"This dramatic tension between what is called the subject and the painter both torments and seduces me at once […] And what is most important for me […] is the conviction that I must take nature and wring its neck – first take it, and then wring it relentlessly." Jacques de Tonnancour, 1945

Jacques Godefroy de Tonnancour was an important Quebec and Canadian Contemporary painter. Born in Montreal in 1917, de Tonnancour studied at the École des beaux-arts de Montréal from 1937 to 1940. His early works in Laurentian landscapes were heavily influenced by Goodridge Roberts. He spent seventeen months in 1945-46 working in Brazil.
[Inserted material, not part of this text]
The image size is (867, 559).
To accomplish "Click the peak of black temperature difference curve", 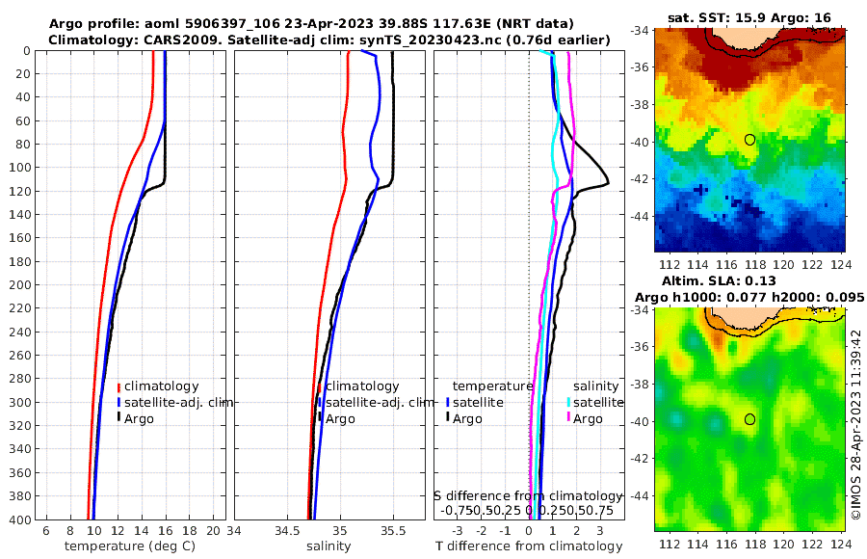I will click(608, 181).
Upon his return to Canada, he temporarily abandoned landscape and turned to still life and figurative paintings, influenced by Pellan, Borduas and Picasso.

 

Jacques de Tonnancour began teaching at the Musée des beaux-arts de Montréal in 1943, then at the École des beaux-arts de Montréal in 1954 as well as at the Université du Québec from 1969 to 1982. Jacques de Tonnancour was the recipient of many awards and prizes—The Canada Council Medal, 1968; Louis Philippe Hébert Award, 1979; Officer of the Order of Canada, 1979; Concordia University Honorary Degree, 1986; McGill Honorary Degree, 1990; Officer of the National Order of Quebec, 1993 and the Prix Marcel-Couture, 2002.

 

In 1982, de Tonnancour abandoned painting and teaching and devoted the rest of his life to entomology, which had been a lifelong interest.

 

His work can be seen in the Montreal Museum of Fine Arts, The National Gallery of Canada, Musée national des beaux-arts du Québec, Art Gallery of Ontario, The Lord Beaverbrook Art Gallery and several other important museums across the country.

 

Jacques Godefroy de Tonnancour died in Montreal in 2005.